Артем пишет:  
  Вместо шаманов Бон в "Ананербе" будут заправлять персидские суфии...
Это мне напомнило...  Дитер Нолль  "Приключения Вернера Хольта" — http://militera.lib.ru/prose/foreign/noll/ 
Действие происходит в 1944 году: 
  За час до отбоя Хольт и Феттер поднялись на четвертый этаж, где помещались спальни унтеров. Ревецкий жил в одной комнате с Беком и еще одним унтер-офицером, пожилым и спокойным человеком по фамилии Винклер. Когда они вошли, Ревецкий в тренировочном костюме лежал на койке. Он подложил за спину гору подушек в цветастых наволочках, а руки молитвенно сложил на груди. Унтер-офицер Бек брился за столом, ухмыляясь в предвкушении спектакля. Винклер уже лег. Лицо Ревецкого передернулось.  
  
  — Мне желательно, чтобы каждый вечер в двадцать один ноль ноль мне читали молитву, — сказал он. — Я решил стать набожным, ведь среди вас, чертей, мне грозит опасность впасть в грех, прогневить господа. Хольт, начинайте!  
  
  Бек прыснул.  
  
  — А вы, Феттер, вслед за тем сотворите мусульманскую молитву, — распорядился Ревецкий, — на тот случай, если аллах могущественнее Иеговы.  
  
  Хольт, не долго думая, начал читать первую пришедшую ему на ум молитву:  
  
  — Малютка я и чист душою...  
  
  Ревецкий заорал как ужаленный:  
  
  — Отставить! Безумный! Полоумный! Слабоумный! Разве это молитва для прусского капрала?  
  
  Он передразнил Хольта:  
  
  —  «Малютка я...» Уж не намекаете ли вы на малый рост своего капрала?  
  
  — Никак нет, господин унтер-офицер!  
  
  — Вон! — рявкнул Ревецкий. — Явиться через полчаса! И с порядочной молитвой! Из двух частей! Первая — грустная, дабы я мог вспомнить свою возлюбленную матушку и уронить слезу. Вторая — соленая, как оно и положено солдату!

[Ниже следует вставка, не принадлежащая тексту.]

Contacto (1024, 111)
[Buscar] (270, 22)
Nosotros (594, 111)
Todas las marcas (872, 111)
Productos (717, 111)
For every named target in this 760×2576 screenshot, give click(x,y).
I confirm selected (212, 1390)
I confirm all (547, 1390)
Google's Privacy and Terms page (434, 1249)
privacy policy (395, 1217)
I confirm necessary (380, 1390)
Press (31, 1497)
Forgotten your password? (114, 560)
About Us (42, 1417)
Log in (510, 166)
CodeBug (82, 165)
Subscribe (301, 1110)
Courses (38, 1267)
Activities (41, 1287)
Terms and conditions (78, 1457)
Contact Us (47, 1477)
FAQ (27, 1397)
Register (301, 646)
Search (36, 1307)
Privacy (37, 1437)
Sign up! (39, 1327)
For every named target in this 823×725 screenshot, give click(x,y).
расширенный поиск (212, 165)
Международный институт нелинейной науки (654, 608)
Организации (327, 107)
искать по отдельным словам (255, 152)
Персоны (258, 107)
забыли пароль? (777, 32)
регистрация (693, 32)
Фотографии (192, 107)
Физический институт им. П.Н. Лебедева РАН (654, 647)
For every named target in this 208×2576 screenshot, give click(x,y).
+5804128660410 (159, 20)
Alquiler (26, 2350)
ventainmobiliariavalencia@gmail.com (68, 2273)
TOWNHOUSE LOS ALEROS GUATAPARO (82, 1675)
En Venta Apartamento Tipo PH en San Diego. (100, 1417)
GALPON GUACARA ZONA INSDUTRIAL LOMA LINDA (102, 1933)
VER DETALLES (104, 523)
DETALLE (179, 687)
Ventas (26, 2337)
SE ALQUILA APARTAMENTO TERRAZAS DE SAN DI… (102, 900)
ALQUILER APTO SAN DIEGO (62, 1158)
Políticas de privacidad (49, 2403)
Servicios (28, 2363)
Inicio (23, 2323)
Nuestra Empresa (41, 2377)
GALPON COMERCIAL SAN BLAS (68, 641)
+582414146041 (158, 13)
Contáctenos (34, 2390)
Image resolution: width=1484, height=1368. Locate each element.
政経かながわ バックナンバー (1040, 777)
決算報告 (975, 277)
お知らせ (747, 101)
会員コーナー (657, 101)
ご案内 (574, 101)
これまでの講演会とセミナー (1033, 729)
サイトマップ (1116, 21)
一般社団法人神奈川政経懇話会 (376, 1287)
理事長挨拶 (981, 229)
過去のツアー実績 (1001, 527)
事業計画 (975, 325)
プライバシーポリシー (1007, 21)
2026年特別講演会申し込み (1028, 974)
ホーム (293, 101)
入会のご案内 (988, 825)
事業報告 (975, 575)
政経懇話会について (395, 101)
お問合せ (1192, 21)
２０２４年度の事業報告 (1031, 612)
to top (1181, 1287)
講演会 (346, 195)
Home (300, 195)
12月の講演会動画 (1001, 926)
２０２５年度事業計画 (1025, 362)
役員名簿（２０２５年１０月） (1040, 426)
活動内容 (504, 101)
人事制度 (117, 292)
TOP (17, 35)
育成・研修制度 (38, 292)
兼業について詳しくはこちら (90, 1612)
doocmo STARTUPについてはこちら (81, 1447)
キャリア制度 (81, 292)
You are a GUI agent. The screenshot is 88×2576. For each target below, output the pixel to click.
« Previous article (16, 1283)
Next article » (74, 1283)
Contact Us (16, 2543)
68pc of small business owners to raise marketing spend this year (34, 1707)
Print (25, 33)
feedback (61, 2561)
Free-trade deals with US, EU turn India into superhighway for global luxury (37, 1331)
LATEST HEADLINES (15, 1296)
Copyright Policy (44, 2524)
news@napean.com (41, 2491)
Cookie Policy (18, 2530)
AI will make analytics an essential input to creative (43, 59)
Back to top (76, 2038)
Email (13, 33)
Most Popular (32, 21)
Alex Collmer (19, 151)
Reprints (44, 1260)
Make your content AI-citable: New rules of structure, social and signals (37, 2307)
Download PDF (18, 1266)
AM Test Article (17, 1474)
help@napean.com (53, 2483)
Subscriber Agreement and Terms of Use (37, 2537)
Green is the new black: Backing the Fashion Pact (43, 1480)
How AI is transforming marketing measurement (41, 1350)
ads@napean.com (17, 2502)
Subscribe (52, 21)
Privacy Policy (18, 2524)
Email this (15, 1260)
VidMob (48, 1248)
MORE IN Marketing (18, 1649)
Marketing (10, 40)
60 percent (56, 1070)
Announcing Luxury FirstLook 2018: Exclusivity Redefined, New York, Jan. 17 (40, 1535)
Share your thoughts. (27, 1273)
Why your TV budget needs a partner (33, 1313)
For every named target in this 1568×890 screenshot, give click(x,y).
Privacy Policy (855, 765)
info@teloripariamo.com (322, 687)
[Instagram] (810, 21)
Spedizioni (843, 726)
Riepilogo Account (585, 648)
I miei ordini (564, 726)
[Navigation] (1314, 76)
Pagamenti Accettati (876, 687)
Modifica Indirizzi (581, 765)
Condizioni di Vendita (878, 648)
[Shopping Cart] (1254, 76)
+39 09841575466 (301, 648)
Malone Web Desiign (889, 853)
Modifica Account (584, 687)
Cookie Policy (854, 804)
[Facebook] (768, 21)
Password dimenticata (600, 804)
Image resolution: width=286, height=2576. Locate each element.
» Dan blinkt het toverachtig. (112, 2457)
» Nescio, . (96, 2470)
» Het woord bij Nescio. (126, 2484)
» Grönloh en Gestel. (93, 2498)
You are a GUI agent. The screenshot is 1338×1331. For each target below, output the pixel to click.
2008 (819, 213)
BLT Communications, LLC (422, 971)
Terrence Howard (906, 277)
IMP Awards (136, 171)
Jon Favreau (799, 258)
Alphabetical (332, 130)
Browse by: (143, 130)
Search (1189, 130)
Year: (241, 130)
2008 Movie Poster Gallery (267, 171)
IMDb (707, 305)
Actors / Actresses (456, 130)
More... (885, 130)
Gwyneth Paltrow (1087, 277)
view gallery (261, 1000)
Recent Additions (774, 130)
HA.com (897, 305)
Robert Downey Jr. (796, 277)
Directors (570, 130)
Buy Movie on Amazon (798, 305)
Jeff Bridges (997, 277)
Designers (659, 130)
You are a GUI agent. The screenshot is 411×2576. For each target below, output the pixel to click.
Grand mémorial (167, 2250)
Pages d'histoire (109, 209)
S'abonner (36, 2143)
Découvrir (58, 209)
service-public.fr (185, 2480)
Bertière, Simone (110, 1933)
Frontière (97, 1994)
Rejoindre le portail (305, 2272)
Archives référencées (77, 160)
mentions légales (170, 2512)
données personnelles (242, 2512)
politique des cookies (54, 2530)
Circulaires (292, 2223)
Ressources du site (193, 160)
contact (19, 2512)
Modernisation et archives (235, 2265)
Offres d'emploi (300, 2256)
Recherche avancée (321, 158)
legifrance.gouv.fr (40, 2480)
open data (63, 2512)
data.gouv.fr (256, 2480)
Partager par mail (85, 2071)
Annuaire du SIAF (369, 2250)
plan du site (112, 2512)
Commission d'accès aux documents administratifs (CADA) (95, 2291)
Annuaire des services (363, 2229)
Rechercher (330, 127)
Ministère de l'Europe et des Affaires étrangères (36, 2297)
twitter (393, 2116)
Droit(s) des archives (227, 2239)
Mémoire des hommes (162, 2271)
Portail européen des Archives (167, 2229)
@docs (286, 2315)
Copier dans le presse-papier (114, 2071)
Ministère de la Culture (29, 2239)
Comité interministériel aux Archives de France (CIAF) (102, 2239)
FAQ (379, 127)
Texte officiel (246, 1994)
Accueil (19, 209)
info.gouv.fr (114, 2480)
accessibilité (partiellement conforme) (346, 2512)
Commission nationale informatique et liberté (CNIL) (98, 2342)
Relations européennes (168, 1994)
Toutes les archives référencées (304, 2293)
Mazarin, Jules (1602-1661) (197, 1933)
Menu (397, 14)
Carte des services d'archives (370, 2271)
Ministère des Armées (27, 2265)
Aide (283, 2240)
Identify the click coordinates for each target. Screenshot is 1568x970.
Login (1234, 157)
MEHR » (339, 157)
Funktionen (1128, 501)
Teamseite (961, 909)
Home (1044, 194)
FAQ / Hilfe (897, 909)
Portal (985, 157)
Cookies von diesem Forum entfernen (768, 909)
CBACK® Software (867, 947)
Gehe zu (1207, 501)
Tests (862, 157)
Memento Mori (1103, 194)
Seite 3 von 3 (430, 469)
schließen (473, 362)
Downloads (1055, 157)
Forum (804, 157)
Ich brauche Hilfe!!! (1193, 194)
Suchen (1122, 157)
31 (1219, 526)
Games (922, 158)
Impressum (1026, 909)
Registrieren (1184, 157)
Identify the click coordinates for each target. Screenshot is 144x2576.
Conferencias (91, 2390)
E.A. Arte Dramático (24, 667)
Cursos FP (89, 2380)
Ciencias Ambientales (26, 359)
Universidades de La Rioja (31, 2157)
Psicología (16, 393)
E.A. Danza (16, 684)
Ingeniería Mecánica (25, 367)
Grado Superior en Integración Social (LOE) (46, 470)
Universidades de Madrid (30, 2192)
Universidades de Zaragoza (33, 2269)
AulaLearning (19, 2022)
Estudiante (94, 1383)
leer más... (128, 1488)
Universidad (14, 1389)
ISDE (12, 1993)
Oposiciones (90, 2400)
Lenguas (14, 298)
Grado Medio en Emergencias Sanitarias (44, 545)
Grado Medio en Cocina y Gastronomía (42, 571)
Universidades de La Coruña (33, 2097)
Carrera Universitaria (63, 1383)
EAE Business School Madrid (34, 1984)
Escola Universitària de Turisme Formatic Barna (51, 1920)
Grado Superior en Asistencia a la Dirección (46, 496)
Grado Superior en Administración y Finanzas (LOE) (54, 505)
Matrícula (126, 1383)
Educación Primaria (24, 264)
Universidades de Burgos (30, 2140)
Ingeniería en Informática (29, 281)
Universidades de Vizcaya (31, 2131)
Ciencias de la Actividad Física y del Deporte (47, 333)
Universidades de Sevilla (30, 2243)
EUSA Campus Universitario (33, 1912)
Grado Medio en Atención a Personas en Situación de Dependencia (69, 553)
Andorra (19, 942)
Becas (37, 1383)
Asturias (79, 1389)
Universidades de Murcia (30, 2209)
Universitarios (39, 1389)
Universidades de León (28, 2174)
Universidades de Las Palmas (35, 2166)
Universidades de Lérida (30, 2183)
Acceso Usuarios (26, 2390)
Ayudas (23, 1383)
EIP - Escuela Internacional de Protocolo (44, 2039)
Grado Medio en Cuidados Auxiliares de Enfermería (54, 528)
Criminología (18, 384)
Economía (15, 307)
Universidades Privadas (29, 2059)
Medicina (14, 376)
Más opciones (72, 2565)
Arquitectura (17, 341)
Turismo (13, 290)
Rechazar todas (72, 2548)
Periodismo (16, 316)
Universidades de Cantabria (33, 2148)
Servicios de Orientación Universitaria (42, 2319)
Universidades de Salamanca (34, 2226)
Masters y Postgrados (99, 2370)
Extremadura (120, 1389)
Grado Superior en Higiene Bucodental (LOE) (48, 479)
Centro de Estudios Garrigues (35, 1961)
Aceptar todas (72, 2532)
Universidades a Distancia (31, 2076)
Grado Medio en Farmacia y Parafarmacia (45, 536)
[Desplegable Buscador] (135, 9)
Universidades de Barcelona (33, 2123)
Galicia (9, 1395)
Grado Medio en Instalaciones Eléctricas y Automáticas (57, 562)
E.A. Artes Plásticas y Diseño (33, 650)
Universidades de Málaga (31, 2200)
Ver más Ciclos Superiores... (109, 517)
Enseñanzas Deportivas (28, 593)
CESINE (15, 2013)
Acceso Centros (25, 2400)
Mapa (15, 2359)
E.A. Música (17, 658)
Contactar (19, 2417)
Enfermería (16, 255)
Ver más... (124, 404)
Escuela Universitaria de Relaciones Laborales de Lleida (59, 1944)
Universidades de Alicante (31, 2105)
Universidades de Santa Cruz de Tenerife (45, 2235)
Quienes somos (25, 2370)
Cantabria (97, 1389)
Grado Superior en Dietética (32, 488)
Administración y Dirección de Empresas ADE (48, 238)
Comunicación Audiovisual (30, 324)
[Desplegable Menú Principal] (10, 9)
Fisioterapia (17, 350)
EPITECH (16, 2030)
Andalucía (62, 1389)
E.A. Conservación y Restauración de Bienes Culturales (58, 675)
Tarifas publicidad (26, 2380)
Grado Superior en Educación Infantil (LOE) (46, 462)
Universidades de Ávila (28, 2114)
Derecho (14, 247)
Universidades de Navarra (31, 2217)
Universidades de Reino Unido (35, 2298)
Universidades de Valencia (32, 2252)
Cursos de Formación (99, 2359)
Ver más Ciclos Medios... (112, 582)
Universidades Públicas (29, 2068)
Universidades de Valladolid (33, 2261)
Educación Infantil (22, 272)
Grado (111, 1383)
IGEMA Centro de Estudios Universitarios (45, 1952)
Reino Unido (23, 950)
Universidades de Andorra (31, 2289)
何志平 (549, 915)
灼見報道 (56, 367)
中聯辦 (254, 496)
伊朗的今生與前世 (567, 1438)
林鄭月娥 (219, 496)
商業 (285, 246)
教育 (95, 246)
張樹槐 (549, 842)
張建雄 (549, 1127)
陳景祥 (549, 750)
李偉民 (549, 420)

Вон!  
  
  На лестнице Хольт сказал Феттеру:  
  
  — Да он душевнобольной! Выживший из ума шут!  
  
  — Какое там! — возразил Феттер. — Нашел себе забаву. Знает, что мы обязаны выполнить любой приказ.  
И далее: 
  Снова Хольт и Феттер поднялись к Ревецкому.  
  
  — Слетает ночь, — начал Хольт, — мерцают звезды, луна струит свой кроткий свет.  
  
  Лицо Ревецкого просияло. Хольт продолжал:  
  
  — В родном краю мамаша слезы роняет на сынка портрет.  
  
  — Восхитительно! — простонал Ревецкий. — Божественно!  
  
  Хольт мучительно силился вспомнить следующую строку.  
  
  — Спи сладко, как под отчей крышей, уж кончил колокол звучать.  
  
  Брови Ревецкого дрогнули. Хольт продолжал:  
  
  — Поможет пусть тебе всевышний спокойно спать и славно...  
  
  Унтер-офицер Бек заржал, Ревецкий крикнул:  
  
  — Феттер! На колени! Лицом к Мекке! А теперь войте, как дервиш: алла-ил-алла!  
  
  Феттер, воздев руки, затянул:  
  
  — Алла-а-а-иль-алла-а-а-а!  
  
  Хольт смотрел то на Ревецкого, лицо которого светилось неизъяснимым восторгом, то на Феттера, имевшего довольно жалкий вид, то на Бека, чуть не лопавшегося от смеха, — он зажал руки между колен и, обессилев, квохтал:  
  
  — Караул!.. Сейчас в штаны напущу!  
  
  Хольт сказал потом Вольцову:  
  
  — Мне велено приходить каждый вечер. Обязан я?  
  
  — Нет, не обязан, — ответил Вольцов. — Можешь жаловаться, и тебе наверняка скажут, что ты прав. Но я советую тебе трижды подумать. Унтеры не простят, что ты их лишил такой потехи.  
  
  И Хольт не пошел жаловаться, хоть и презирал себя за это. Ревецкий даже показал этот спектакль унтерам штабной роты. А Киндхен изо дня в день поставлял новые молитвы, первая часть которых становилась все сентиментальное, а вторая — все более непристойной. Наконец Ревецкому это наскучило, и он объявил, что вновь намерен вести жизнь «богохульную и беспутную» 
               
              
              
              
                "Я могу понять политиков, запрещающих людям свободно обсуждать и толковать прошлое. Не понимаю только одного: у них-то какие могут быть претензии к Гитлеру или Сталину?"